- Posted by doEEEt Media Group
- On July 6, 2021
To perform a TID irradiation testing on Small Sats, including any spacecraft destined for space, it is necessary to focus on the different standards and to do it according to those in which it has been determined that it is required to perform the test.
In order to perform a Total Ionising Dose (TID) test, we must take into account the differences between one standard and another.
With 30 years of experience and more than 1000 TID testing campaigns for ESA projects and space programs, Alter Technology is the perfect partner to help you perform any irradiation-related test.

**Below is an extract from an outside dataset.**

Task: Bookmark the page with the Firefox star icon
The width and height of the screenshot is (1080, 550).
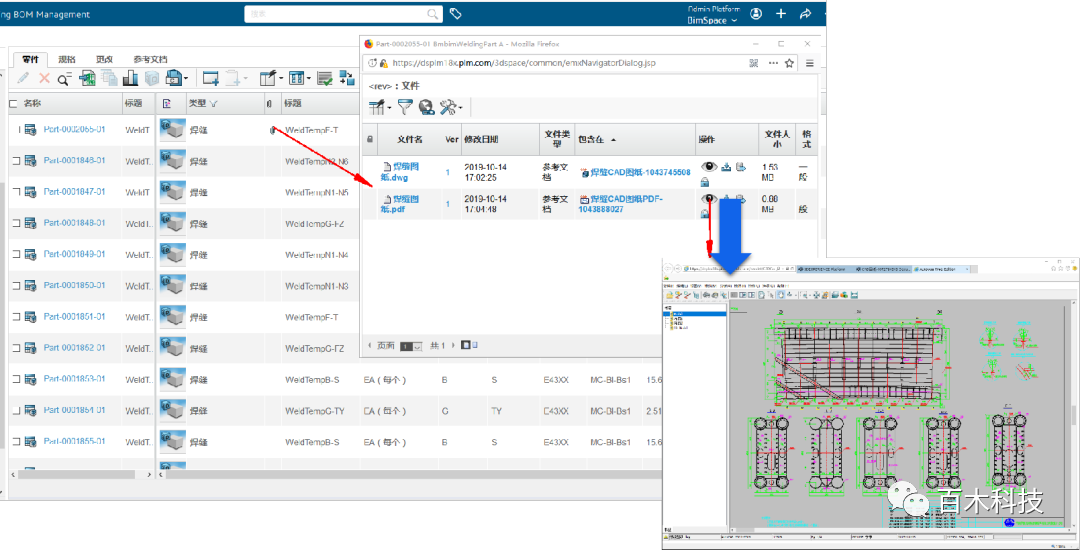Action: coord(789,62)
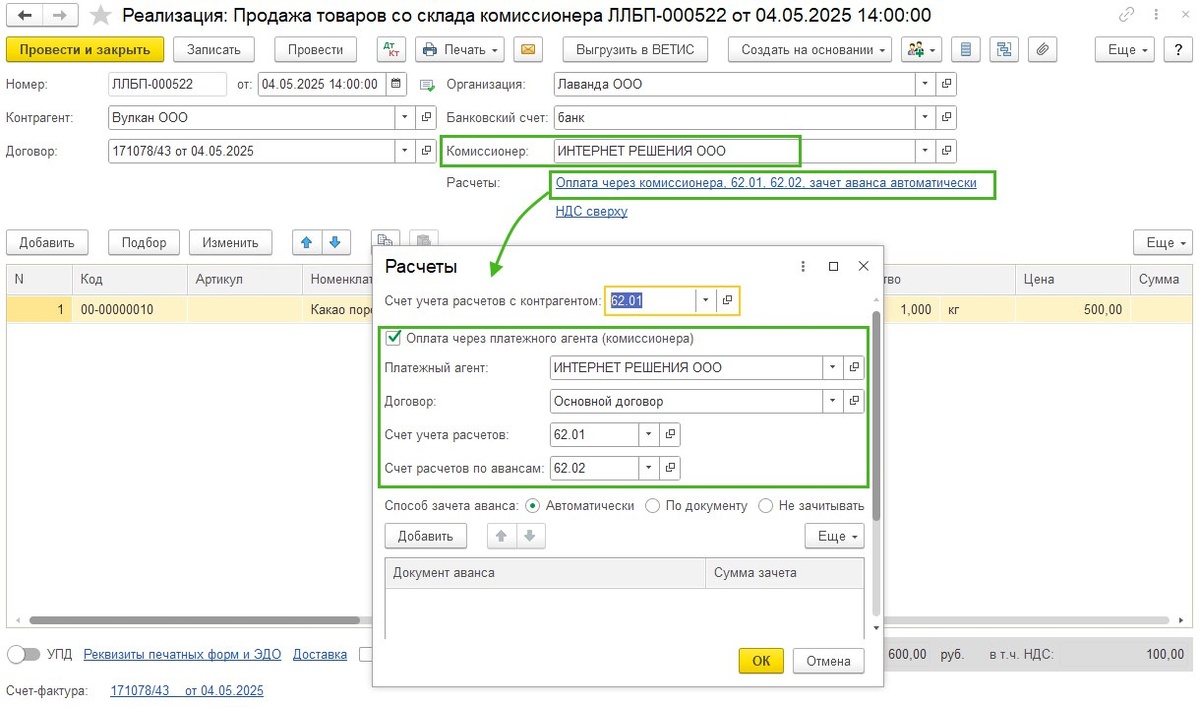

TID Irradiation Testing Parameters
For radiation effects to be visible in SMALL SATS, the device must have reached a tolerance limit, either in cumulative dose (TID) or particle fluence (TNID). It is by knowing device-specific data that device behavior can be predicted and predicted.
SMALL SATS tests are carried out in our laboratories to simulate the type of irradiation to which they may be subjected in a given period of time and at different stages.
For a TID test to be successful, a series of parameters must be taken into account:
A radiation source, Dosimetry, Electrical testing, Bias condition, Environmental conditions, the temperature is vital during electrical testing.
How the irradiation tests are performed on the different SMALL SATS can affect the results, which is why standards have been identified that describe the test method to be applied, including the characteristics of the irradiation facilities where the tests are to be applied performed.
Main test methods for TID Test
For TID test, there are four main test methods:
- ESCC 22900-5: ESCC (European Space Component Coordination) Total Dose Steady-State Irradiation Test Method.
- MIL-STD-750 TM1019.5: MIL-STD (US Military Standards) Steady-State Total Dose Irradiation Procedure.
- MIL-STD-883 TM1019.9: “Ionizing Radiation (Total Dose) Test Procedure” of MIL-STD (US Military Standards).
- ASTM F1892 -12 (2018): “Standard Guide for Testing Ionising Radiation (Total Dose) Affecting Semiconductor Devices”.
In order for SMALL SATS to be tested effectively, it is recommended that a test plan is drawn up in which all concepts (electrical and radiological) are defined and agreed upon by both the customer and the test company.
We have to consider that this type of testing involves a series of variables and processes that must be kept under control to guarantee the correct execution of the test and compliance with the test method used.
It is important to bear in mind that the guarantee of quality and safety in our ALTER TECHNOLOGY facilities comes from the definition of the test plan to the issuing of the test report; it is necessary to establish an appropriate methodology.